2018 June - From the Hospital Inspector’s car


Glenn Lynch, Hospital Inspector and InvestigatorRight touch regulation

As you would expect, I often receive information when I’m out and about talking to veterinarians and others across New South Wales and the office receives emails and phone calls about activities that may lead to further enquiries.


The Board has a statutory function

The Board must investigate complaints and facts are the building blocks to a solid investigative process, leading to decisions in accordance with the legislation.

The internet is also a valuable tool - Google, Facebook, websites and blogs may provide useful information.

Other parts of the puzzle can come from well established relationships with organisations such as racing authorities, NSW Health, AQIS, NSW Agriculture, APVMA and others.

The aim of this work is to understand exactly what is happening in our profession from a regulatory sense, get ahead of the issue and take appropriate action before matters have the opportunity to adversely affect animal welfare, the public or the veterinary profession.

I work very closely with the Board and the Registrar and we go about this work behind the scenes and it is happening on an ongoing basis. In fact, since I stepped down as the Registrar several years ago, I have been more proactive promoting recognition by the profession of the Board’s statutory functions and ensuring compliance.

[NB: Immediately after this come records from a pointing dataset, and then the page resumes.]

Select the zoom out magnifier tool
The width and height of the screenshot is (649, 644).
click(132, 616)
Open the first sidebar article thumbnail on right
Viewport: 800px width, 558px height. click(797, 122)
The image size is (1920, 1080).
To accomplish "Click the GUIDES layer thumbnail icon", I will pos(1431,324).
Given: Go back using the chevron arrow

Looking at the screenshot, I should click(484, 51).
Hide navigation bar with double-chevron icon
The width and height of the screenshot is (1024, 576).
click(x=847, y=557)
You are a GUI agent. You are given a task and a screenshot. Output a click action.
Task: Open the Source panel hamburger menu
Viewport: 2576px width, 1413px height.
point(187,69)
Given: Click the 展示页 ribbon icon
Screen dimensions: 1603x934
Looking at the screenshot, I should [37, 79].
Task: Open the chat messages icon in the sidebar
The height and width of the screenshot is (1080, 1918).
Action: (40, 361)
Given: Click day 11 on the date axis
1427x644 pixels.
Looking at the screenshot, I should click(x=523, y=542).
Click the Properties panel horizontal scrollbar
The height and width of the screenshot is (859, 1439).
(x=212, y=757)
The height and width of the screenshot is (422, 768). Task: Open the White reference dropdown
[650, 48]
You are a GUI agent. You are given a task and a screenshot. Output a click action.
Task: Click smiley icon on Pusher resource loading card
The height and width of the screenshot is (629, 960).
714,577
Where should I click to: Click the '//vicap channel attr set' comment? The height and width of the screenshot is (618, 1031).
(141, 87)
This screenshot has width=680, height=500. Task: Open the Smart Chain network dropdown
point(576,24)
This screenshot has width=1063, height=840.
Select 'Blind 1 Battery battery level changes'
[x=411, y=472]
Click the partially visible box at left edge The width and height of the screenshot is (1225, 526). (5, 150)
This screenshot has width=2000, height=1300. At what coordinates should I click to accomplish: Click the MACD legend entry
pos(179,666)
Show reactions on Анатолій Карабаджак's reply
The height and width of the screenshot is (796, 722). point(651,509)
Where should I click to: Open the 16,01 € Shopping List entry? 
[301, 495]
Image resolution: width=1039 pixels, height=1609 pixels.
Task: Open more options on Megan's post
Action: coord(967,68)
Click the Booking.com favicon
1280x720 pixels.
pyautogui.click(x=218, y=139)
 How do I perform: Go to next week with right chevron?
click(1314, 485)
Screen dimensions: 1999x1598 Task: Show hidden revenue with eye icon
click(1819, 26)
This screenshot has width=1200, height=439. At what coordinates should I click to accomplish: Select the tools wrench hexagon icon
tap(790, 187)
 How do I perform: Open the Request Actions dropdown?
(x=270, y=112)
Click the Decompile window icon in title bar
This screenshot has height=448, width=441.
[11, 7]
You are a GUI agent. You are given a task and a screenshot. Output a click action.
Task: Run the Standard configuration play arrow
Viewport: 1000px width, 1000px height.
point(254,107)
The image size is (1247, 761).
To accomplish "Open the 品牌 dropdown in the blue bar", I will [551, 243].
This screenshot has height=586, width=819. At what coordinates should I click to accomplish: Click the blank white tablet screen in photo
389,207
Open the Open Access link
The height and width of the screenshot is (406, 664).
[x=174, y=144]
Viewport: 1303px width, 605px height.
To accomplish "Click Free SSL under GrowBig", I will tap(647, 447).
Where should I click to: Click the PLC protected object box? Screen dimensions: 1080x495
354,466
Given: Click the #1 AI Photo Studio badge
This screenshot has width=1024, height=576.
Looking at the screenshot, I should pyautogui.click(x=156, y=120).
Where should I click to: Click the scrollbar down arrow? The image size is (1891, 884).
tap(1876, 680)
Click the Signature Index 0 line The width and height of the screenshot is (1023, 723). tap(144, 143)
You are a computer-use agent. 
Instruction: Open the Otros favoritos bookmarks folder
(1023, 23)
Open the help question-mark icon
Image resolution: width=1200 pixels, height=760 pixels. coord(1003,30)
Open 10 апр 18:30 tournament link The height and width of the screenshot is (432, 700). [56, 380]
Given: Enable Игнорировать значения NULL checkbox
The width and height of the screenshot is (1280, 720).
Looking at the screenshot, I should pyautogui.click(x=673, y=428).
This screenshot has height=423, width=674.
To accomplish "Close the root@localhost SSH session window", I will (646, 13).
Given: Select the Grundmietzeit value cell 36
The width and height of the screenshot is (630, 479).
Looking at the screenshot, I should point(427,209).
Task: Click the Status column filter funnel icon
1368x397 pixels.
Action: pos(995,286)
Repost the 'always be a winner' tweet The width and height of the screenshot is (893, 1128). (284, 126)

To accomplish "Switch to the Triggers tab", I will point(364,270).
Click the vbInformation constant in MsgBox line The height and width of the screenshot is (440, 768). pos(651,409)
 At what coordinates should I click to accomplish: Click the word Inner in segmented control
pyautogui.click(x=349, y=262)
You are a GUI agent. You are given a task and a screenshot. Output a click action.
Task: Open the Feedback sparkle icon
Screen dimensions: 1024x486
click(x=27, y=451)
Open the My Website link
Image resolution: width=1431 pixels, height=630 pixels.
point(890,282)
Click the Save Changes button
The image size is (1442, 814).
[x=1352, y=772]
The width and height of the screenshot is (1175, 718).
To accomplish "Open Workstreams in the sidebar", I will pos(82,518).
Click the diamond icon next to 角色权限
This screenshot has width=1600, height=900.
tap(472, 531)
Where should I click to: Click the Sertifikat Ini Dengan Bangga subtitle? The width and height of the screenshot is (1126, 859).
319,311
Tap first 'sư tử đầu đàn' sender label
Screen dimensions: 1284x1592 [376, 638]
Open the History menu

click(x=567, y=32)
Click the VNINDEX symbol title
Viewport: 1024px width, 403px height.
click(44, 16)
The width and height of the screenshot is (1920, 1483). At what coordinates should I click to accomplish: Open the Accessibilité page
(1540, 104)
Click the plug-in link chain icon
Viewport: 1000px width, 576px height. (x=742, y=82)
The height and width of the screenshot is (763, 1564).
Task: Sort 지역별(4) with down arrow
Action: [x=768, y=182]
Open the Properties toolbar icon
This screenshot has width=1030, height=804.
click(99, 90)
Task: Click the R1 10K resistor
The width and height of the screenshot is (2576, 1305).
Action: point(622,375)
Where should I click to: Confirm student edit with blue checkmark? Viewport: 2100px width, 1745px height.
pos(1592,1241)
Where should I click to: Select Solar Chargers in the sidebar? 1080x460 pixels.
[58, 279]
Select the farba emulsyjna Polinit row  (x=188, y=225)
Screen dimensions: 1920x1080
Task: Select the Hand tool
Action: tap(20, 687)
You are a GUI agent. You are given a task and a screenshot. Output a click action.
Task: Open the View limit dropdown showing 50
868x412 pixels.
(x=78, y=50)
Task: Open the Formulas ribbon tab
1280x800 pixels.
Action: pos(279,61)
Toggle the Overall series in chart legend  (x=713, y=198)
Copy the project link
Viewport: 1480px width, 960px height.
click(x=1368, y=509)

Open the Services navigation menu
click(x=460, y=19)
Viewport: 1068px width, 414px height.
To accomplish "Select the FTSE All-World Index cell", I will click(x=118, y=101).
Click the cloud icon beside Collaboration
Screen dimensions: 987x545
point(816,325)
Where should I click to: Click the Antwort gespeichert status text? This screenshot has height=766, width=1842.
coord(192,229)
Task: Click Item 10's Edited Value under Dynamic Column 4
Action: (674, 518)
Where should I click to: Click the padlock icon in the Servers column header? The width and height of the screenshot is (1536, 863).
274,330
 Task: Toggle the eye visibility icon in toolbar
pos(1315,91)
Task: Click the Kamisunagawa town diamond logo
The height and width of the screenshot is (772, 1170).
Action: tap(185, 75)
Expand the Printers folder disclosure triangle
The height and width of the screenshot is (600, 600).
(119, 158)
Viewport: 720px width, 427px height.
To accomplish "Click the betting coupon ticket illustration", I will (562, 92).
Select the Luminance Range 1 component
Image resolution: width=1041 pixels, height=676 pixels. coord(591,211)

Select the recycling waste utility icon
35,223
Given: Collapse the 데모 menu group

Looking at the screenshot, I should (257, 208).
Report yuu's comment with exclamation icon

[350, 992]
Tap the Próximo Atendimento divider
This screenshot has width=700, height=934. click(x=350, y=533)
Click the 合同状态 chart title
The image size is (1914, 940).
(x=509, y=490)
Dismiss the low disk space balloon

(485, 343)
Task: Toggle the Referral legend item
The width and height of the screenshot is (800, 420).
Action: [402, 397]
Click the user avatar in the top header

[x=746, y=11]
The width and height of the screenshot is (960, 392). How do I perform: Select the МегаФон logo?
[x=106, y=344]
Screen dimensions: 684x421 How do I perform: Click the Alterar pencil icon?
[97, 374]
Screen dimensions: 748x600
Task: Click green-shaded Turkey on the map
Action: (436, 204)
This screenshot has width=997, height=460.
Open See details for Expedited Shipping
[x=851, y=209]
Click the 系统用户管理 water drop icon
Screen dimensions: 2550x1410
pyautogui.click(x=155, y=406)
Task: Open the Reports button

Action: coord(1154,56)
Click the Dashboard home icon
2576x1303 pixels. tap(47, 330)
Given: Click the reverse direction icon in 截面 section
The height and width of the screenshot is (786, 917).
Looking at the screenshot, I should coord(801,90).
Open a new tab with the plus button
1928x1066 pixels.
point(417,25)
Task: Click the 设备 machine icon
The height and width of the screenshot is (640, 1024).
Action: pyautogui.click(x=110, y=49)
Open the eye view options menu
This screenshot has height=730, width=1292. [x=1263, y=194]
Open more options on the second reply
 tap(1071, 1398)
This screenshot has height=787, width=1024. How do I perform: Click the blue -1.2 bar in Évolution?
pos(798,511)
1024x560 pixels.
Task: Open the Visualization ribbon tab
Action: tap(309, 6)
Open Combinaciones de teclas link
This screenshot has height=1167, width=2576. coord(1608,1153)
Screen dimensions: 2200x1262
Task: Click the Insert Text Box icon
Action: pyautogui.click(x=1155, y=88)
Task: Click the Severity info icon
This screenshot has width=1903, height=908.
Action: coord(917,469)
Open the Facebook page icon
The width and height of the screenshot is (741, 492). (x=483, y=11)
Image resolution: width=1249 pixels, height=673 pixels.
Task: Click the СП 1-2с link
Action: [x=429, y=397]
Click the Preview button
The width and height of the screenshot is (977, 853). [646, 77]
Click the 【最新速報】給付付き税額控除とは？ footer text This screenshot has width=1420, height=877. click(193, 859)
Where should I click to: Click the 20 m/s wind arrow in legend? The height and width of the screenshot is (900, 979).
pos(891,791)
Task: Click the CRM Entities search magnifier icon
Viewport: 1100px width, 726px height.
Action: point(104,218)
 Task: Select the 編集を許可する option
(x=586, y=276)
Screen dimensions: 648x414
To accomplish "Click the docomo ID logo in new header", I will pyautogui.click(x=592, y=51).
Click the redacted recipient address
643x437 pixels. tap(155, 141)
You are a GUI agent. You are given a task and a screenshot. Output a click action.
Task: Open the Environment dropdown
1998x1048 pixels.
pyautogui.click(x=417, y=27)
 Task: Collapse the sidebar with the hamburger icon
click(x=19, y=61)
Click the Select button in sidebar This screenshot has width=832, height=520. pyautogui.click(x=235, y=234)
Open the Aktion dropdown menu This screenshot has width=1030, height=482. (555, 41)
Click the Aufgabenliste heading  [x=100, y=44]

Inspections of licensed veterinary hospitals may be perceived as my only role with the Board and of course they are subject to routine inspections, as are mobile veterinary businesses.

However, some may not be aware of the powers under section 91 of the Veterinary Practice Act 2003


Powers under section 91 of the Veterinary Practice Act 2003

An Inspector has a number of powers which include for example:

1. Authority to enter any premises at any reasonable time which the inspector has reasonable cause to believe any person is doing or has done a restricted act of veterinary science...  'veterinary premises'  is defined as; public space, any land, vehicle, vessel or aircraft.

2. An authorised inspector may make inspections, collect and take away samples, take photographs, seize and take away records.

3. It is an offence to obstruct, hinder or refuse to assist without reasonable excuse - penalties apply.

I have used these powers in the past (when investigating serious misconduct) although it is not common.

I am very thankful to work in a profession where I receive remarkable support.  This means the Board can go about its regulatory functions with a level of regulation that is proportionate to the risk and with an assurance of quiet compliance.